In 2025, Davidson helped the Tokomanawa Queens finish the regular Tauihi Basketball Aotearoa season at the top of the table . Davidson finished the season well statistically, including holding the league's top average for total RPG (10.2), in the top five for average PPG (15.9), and league leader for second chance points (68). Davidson was also selected as one of the league's All Star Five

===WSBL===
On 10 January 2025, Davidson signed with the Cathay Life Tigers of the Women's Super Basketball League (WSBL).

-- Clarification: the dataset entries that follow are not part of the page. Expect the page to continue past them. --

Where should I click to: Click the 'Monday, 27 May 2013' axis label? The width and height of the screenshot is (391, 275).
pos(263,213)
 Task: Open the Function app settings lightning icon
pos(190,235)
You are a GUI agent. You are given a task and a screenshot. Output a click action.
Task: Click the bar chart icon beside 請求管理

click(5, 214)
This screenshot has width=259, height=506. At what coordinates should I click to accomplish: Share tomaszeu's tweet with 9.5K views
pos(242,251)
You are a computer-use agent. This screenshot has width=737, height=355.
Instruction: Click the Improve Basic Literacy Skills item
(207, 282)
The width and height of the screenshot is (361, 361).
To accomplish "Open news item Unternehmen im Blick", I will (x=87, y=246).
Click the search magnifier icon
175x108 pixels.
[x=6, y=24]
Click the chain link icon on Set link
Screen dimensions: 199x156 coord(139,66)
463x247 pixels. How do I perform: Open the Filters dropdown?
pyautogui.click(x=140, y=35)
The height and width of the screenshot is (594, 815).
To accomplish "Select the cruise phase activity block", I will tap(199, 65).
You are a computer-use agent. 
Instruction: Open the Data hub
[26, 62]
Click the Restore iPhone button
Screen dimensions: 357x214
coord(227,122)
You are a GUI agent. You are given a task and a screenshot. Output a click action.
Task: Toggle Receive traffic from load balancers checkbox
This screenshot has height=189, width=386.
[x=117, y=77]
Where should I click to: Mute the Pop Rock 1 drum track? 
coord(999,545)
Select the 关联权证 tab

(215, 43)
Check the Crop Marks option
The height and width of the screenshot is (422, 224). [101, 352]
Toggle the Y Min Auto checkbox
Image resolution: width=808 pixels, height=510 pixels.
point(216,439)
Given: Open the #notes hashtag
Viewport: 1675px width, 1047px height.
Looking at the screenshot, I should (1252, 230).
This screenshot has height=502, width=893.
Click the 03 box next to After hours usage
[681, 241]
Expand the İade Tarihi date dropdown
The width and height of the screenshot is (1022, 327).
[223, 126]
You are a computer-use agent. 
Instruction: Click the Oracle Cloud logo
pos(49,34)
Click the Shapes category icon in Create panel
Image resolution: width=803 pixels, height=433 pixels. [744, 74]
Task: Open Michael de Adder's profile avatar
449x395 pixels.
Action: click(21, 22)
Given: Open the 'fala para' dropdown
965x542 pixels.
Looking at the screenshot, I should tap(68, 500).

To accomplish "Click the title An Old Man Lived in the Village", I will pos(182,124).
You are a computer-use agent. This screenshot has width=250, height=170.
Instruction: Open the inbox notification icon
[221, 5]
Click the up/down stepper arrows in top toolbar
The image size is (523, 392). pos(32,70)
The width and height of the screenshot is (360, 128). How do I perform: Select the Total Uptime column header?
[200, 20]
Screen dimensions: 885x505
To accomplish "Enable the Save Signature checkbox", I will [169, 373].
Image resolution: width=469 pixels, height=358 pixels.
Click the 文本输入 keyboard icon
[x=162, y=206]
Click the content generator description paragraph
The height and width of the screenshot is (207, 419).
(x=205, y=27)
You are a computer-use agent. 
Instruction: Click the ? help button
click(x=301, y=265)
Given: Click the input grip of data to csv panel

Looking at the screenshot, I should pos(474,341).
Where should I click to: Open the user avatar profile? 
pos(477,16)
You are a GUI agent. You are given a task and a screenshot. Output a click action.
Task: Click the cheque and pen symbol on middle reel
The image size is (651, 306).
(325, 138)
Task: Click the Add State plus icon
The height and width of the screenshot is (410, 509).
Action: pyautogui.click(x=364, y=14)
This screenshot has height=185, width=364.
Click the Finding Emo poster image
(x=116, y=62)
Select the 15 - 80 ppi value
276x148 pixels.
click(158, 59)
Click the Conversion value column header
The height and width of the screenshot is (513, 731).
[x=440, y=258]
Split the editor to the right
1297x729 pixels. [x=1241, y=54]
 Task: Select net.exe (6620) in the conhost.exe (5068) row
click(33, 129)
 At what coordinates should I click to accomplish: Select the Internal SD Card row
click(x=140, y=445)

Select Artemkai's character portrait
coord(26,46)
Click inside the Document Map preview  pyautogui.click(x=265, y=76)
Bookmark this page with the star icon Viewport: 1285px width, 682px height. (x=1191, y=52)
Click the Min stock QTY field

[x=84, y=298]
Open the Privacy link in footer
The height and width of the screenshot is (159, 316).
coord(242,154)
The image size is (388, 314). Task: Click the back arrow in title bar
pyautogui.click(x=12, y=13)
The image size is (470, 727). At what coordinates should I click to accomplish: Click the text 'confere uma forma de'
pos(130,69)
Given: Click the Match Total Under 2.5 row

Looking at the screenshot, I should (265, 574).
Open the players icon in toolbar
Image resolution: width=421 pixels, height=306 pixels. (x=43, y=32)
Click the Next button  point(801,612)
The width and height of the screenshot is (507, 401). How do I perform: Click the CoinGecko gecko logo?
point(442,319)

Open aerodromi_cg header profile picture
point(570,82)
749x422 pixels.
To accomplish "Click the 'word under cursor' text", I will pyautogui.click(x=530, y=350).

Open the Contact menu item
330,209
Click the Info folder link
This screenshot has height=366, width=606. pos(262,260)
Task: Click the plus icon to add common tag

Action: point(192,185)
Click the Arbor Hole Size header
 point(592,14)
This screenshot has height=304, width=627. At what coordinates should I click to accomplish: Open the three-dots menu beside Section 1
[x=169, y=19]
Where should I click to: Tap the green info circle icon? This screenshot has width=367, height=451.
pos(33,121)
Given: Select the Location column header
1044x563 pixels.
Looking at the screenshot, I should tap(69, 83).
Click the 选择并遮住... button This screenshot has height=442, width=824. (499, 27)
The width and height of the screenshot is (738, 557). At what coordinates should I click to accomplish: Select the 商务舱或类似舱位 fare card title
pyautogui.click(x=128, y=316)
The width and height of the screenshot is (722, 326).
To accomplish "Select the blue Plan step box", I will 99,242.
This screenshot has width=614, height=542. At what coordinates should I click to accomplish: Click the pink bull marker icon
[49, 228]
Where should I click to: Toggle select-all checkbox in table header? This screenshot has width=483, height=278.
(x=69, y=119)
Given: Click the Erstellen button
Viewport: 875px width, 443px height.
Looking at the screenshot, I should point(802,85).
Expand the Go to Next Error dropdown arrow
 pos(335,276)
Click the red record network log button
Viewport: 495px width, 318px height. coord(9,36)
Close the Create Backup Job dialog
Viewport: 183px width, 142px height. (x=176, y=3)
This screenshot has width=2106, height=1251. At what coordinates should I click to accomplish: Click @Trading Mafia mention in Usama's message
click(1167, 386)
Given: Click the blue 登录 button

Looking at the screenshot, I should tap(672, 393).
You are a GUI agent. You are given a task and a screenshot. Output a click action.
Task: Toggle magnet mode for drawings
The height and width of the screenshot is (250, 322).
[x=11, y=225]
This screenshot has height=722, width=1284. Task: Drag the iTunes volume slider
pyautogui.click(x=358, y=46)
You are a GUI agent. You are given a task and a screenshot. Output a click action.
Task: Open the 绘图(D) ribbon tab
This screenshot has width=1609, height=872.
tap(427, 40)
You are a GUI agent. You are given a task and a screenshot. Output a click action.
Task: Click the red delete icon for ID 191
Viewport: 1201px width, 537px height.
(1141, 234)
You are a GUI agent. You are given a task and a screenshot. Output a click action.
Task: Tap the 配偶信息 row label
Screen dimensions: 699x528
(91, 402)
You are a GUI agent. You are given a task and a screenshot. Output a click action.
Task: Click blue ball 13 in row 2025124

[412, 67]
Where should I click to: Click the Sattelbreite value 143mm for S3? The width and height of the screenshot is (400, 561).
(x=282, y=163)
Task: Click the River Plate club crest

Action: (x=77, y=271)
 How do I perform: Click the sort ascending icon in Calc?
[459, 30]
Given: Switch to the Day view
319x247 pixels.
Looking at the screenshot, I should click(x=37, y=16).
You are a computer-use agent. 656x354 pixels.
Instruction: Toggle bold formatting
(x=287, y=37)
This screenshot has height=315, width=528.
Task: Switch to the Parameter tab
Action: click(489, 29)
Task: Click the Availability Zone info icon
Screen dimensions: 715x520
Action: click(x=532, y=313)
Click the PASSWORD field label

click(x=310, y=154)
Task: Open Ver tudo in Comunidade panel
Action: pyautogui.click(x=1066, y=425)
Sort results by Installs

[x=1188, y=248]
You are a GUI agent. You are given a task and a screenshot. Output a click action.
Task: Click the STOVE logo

===Greek Women's Basketball League===
In December 2025, Davidson signed with MGS Panserraikos Serres of the Greek Women's Basketball League, aka A1 Ethniki (A1 National) Women's Basketball.

==National team==

===Youth level===
Davidson made her international debut for the New Zealand under-17 team at the 2009 FIBA Oceania Under-16 Championship in Brisbane, Queensland, at just the age of 14. She would take home the Silver medal at the Under-16's in both 2009 and 2011. In 2012, Davidson represented NZ at the FIBA Oceania Under-18 Championship in Porirua, New Zealand.

===Senior level===
Davidson made her senior international debut with the Tall Ferns at the 2013 FIBA Oceania Championship. She has taken home the silver medal on two occasions. Purcell played for the Tall Ferns at the 2016 FIBA World Olympic Qualifying Tournament in Nantes, France. After losses to France and Cuba, New Zealand failed to qualify. Davidson also represented the Tall Ferns at the 2019 FIBA Asia Cup in Bangalore, India, where New Zealand placed fifth overall.

Penina also led the Tall Ferns at the 2023 FIBA Women's Asia Cup in Sydney, Australia, where she averaged 13.6 points and 9.8 rebounds per game. The Tall Ferns placed fourth and booked a spot in the 2024 Olympic Qualifying Tournament. Davidson was named to the All Star 5 at this tournament.

==Personal life==
Davidson has been open about her battles with bipolar disorder, and its affects on her playing, including periods of self-harming. She was hospitalized and after her diagnosis she has said that life became much easier.

Davidson is of Samoan descent. Her brother, Isaac, is also a professional basketball player.